Whitehall insiders view them as the opening skirmishes in a fight between the prime minister and chancellor over the government-wide spending review this autumn. They think the crucial battle will be: can the government afford one more emergency spending boost for post-Covid catch-up (on schools, the NHS, the courts, transport) as Johnson desires, or should it start to restore order to the public finances and the Tories’ reputation for fiscal responsibility, as Sunak wants? The PM wants one for the road, while the chancellor wants to call time and thinks the government is in the last chance saloon, especially as rising interest rates will push up the cost of servicing the debt.
While post-pandemic catch-up will be a key theme of his review, Sunak faces many other pressures, among them social care reform, the cost of “net zero”, infrastructure and Johnson’s last opportunity to stop his “levelling up” agenda fizzling out. The chancellor’s allies suspect that in Johnson’s eyes, there will never be a good time to rein in spending. The next general election, expected in 2023, and manifesto pledges needed to head off Labour’s attack on “Tory austerity,” will soon provide another reason to put off the evil day. So the Treasury believes a line must be drawn now.
Some ministers normally in the Johnson camp agree. Like Sunak, they were appalled that Johnson blurted out a promise to provide a new yacht for the Royal Family that it doesn’t appear to want at a cost of up to £250m. One cabinet minister told me: “We knew nothing about it and now we have to clear up the mess and find the money. Rishi is right that we have to start to balance the books.”

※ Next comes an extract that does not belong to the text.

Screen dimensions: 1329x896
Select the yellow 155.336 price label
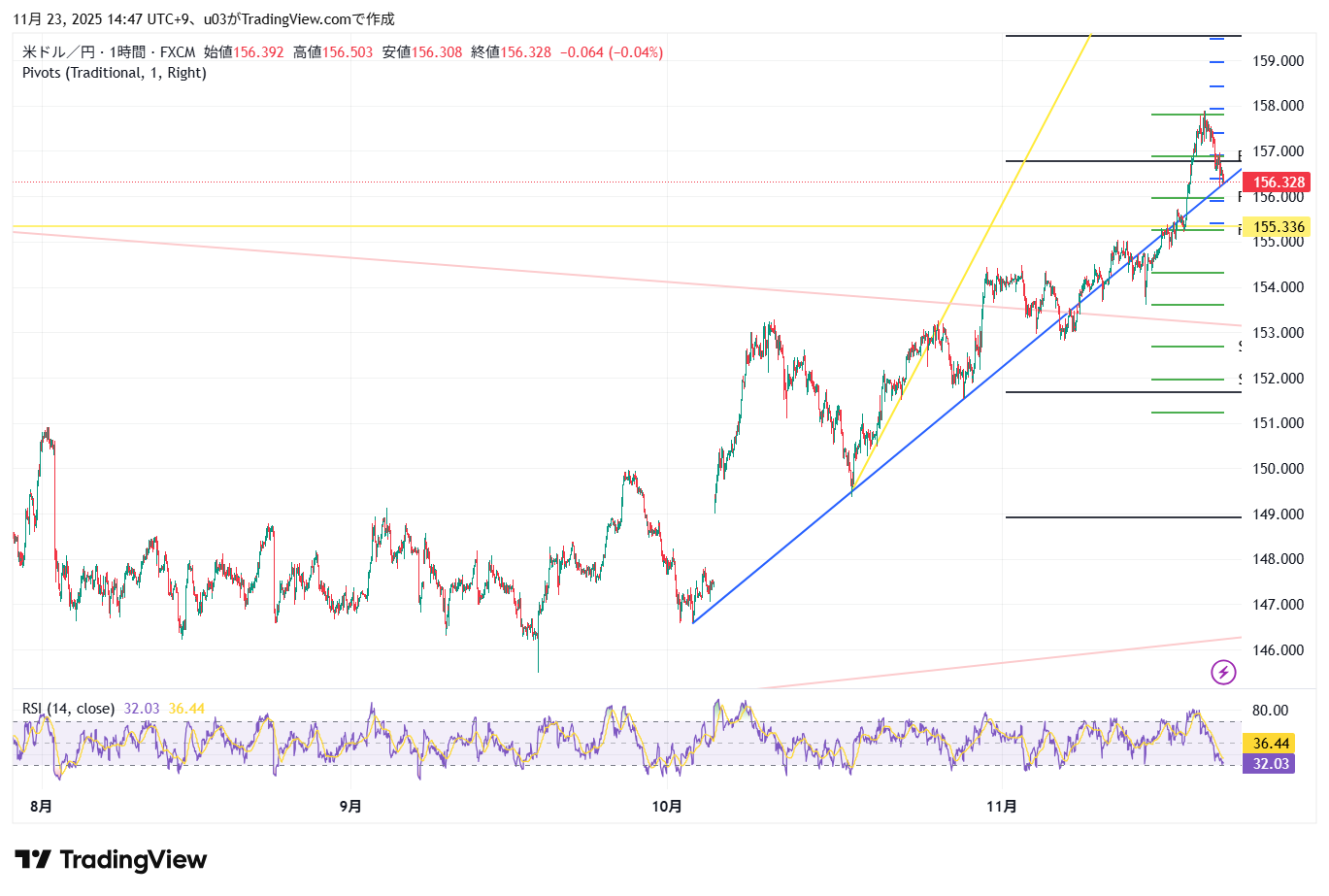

Many Tory backbenchers agree. As one put it: “Rishi has the coherent agenda Boris lacks. With Boris, it’s ‘spend, spend, spend’ and worry about it tomorrow.” However, that does not stop those in the red wall demanding a bigger slice of the pie.
Dominic Cummings stirs the pot, saying the chancellor “will struggle to cut spending with BJ” at the helm. He tries to get under Johnson’s skin by never criticising Sunak – not even over his ill-fated “eat out to help out” scheme, even though he and the chancellor were in opposing camps on lockdown.
Sunak’s leaked letter calling for foreign travel restrictions to be eased – which intriguingly the Johnson camp says the PM never received – and Johnson’s half-joking threat to demote his chancellor reveal that relations between them have sunk to a dangerous new low. The leaks keep coming. We now know Johnson is furious his remark about downgrading Sunak to health secretary was leaked because his fury, inevitably, was leaked too. No doubt the next leak will be that Johnson is furious that his fury about being furious that his remarks about demoting Sunak leaked.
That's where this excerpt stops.